My norwegian is improving now that I'm working but I'm still making the stupidest mistakes. Sometimes I lie in bed at night thinking about all the cringe-worthy things I said at the barnehage that day (whilst Henrik pisses himself laughing)
There are three words that I often mess up:
pølse (pronounced pulsa)= sausage
pose(pronounced poosa)=bag
pause(pronounced powsa)=break, as in half an hour break from your job etc
Now these three words are used frequently in my everyday life but I keep on muddling them up.
The busiest time at work is when we are getting 18 children ready to go and play outside. Norwegians take the weather very seriously and these children are dressed properly in any weather.On this particular day it was cold,wet and windy so we were dressing children in woolen trousers and tops,padded all in one suits,rain clothes on top,scarves,wellies,gloves and hats so it's a busy time. I needed a plastic bag to put some wet clothes in, so asked my lovely colleague, "Kan jeg få en pause?" to which she replied that we were really rather busy right now so it was not a good time to take a break!!!! I'd stupidly asked for a break rather than a bag!
Uff! I did not live this down for the rest off the day but I'm learning to accept that mistakes like this will continue to haunt me as I'm trying to nod off to sleep for the next few months.....

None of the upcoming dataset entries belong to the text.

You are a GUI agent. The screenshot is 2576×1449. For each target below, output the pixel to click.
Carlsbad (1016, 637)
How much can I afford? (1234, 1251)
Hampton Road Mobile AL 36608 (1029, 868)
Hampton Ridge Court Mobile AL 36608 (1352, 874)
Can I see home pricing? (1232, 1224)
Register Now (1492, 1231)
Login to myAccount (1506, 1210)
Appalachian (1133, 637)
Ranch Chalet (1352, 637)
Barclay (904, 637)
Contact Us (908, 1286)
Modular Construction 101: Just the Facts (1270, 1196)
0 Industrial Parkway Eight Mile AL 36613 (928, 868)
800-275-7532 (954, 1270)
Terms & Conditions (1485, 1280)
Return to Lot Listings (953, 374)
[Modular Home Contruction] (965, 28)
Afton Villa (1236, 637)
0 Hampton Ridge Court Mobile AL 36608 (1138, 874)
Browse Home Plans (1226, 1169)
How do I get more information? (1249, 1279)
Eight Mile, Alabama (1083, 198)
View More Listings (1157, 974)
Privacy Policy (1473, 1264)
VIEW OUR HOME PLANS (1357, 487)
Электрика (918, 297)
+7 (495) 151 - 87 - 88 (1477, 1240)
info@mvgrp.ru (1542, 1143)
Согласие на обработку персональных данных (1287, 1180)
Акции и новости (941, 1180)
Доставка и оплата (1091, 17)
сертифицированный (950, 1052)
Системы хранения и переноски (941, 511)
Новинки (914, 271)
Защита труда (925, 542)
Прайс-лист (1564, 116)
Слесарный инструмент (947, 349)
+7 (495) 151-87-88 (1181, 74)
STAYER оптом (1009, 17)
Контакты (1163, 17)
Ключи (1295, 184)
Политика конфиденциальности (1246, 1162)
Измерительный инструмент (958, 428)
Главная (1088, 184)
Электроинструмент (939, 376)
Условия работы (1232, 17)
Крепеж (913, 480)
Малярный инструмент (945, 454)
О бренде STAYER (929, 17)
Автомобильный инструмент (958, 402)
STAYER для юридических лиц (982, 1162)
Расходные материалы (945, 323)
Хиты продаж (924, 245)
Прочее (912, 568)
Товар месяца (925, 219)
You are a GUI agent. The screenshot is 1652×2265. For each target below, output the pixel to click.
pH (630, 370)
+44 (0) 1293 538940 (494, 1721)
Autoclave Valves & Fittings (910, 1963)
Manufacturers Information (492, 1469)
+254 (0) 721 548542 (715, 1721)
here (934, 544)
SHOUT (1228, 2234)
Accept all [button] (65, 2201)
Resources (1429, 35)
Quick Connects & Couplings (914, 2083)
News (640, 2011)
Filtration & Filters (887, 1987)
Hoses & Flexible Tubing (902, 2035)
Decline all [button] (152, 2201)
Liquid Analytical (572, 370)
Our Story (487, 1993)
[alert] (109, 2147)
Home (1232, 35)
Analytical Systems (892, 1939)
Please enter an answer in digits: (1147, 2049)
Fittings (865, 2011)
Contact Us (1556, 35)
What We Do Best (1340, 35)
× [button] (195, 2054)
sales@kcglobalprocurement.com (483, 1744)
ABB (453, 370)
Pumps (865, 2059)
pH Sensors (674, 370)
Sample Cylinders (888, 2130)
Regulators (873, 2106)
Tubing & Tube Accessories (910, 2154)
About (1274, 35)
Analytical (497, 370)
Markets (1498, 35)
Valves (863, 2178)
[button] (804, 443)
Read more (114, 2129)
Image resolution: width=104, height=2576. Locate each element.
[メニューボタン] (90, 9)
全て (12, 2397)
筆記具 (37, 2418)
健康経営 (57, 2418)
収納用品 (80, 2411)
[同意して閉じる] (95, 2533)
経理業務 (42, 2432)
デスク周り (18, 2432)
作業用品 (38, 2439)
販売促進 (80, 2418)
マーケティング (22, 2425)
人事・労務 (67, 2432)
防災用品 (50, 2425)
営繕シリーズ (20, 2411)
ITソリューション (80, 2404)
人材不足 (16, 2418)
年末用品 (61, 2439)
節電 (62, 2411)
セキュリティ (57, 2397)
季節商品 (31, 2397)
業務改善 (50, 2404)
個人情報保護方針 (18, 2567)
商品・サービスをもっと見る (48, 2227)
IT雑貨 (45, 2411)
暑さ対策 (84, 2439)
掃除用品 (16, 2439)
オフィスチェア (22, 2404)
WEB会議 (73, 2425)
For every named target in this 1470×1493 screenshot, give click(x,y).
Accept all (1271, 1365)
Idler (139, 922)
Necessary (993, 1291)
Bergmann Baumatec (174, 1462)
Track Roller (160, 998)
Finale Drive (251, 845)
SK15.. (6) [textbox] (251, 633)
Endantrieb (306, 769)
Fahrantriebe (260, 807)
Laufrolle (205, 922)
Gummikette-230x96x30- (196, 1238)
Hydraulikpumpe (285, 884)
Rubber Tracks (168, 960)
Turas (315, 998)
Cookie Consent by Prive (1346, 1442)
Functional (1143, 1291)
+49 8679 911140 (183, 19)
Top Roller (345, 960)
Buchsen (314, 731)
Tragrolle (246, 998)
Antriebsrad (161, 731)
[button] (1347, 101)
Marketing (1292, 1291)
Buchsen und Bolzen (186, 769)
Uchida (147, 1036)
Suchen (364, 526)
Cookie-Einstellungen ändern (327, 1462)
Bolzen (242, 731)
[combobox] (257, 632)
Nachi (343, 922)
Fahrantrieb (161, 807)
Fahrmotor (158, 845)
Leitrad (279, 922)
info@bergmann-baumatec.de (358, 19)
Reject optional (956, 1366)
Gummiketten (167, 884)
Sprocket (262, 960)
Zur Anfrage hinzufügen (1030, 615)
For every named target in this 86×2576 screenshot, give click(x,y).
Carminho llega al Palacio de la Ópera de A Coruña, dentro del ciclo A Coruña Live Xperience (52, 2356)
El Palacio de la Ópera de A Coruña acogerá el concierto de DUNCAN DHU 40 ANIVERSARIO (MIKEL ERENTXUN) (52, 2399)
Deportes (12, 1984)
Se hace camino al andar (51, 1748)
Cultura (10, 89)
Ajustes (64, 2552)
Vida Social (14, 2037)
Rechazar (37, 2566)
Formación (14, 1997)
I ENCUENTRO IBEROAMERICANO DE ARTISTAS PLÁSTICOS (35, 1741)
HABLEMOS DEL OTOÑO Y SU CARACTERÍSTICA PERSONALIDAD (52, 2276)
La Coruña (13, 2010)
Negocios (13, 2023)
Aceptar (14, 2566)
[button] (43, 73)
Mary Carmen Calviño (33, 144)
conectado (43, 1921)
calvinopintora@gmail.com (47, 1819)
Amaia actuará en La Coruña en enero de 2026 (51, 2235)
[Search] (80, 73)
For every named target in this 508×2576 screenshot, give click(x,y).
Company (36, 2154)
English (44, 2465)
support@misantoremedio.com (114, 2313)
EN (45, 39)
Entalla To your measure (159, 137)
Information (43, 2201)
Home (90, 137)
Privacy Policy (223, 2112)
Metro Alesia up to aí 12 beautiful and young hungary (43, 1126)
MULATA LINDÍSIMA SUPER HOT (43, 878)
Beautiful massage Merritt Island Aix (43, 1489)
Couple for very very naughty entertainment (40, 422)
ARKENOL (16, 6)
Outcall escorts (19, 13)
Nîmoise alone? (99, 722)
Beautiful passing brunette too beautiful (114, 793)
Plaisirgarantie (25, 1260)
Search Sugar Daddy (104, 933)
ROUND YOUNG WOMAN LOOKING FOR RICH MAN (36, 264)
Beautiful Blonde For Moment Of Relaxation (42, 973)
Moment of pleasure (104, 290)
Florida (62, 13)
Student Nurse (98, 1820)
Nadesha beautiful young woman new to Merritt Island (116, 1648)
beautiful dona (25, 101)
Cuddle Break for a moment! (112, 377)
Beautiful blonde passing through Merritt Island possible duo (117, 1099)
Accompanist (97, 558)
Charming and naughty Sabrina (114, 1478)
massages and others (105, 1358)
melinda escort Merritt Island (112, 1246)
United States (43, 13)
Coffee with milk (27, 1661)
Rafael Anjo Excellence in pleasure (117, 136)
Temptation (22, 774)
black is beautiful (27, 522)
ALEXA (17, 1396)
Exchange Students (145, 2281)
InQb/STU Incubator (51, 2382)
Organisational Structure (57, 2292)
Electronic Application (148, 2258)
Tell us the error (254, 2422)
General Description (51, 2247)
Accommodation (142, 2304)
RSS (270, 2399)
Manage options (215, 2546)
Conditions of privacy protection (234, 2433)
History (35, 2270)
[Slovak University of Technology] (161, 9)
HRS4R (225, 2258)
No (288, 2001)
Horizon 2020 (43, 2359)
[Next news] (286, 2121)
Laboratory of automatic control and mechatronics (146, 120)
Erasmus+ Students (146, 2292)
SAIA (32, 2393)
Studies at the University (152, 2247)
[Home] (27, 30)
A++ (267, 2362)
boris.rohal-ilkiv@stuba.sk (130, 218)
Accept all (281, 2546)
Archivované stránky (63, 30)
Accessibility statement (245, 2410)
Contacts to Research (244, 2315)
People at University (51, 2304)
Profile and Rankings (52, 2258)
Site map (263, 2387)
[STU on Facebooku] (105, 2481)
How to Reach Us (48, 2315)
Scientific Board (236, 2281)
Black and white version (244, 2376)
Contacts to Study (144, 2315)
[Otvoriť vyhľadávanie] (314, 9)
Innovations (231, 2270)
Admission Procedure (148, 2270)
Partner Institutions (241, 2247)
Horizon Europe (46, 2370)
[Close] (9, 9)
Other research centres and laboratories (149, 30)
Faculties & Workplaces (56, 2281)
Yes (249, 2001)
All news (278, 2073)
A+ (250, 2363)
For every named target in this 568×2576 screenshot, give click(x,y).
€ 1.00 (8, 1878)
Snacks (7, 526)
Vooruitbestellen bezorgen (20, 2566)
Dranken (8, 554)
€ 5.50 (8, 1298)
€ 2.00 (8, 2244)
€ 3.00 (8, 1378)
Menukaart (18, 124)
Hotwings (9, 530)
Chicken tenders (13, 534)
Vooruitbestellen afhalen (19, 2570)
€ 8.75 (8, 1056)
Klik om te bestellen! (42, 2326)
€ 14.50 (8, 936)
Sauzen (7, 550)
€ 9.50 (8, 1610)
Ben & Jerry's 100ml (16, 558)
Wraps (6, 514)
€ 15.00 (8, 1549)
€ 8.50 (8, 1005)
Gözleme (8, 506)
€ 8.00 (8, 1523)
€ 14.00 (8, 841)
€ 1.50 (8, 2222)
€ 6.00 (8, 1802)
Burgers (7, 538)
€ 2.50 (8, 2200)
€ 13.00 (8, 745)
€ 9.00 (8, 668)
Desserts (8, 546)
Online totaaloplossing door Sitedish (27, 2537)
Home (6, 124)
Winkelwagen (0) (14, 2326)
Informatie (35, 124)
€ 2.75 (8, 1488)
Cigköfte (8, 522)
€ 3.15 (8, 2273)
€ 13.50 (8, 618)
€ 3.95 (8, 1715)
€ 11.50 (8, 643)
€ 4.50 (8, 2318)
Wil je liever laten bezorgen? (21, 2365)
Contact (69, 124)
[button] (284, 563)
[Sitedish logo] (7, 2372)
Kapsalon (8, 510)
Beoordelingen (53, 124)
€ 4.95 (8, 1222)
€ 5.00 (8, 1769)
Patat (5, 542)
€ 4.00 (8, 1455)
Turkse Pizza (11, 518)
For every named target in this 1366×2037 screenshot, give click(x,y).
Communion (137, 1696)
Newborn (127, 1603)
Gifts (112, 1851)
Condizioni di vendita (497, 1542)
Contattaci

  1. Yesterday, I asked for a "påse", which I don't think really means anything at all! (as a noun, anyway). You are SO not alone on those!

  2. Great one! I am sure there will be more, as long as it is not rude then it is ok (or I guess it will be even funnier if you said a rude word :-) )

  3. And like that, our daily lives have mysteriously become identical. And this whole thing about wool followed by: regndress/snødress/vinterdress/parkdress- important business.

  4. p.s. in regards to Emily's comment: "påse" means "bag" in our part of the country. Yet another word to screw up.

  5. Oh dear! Well, maybe it was better than asking for a sausage? One of my best friend's is Norwegian but all I can say is 'takk'!

  6. So funny! But I am so impressed with your Norwegian. I lived in Holland for 7 years and operated 80% in English.

  7. haha! I remember having this exact problem when I first moved here. Norwegians thought I was crazy that I couldn't hear the difference, but it still took me many months to finally distinguish the sounds (and say the right word when I meant to).

  8. I was always so bad at that part of working at a Barnehage. The other workers would have dressed a couple kids and I would just barely manage one! =) When I was a vikar I was bad and spoke in English to the other workers. I now wish I hadn't then I would have learned more. I think when I say the last two they sound a like.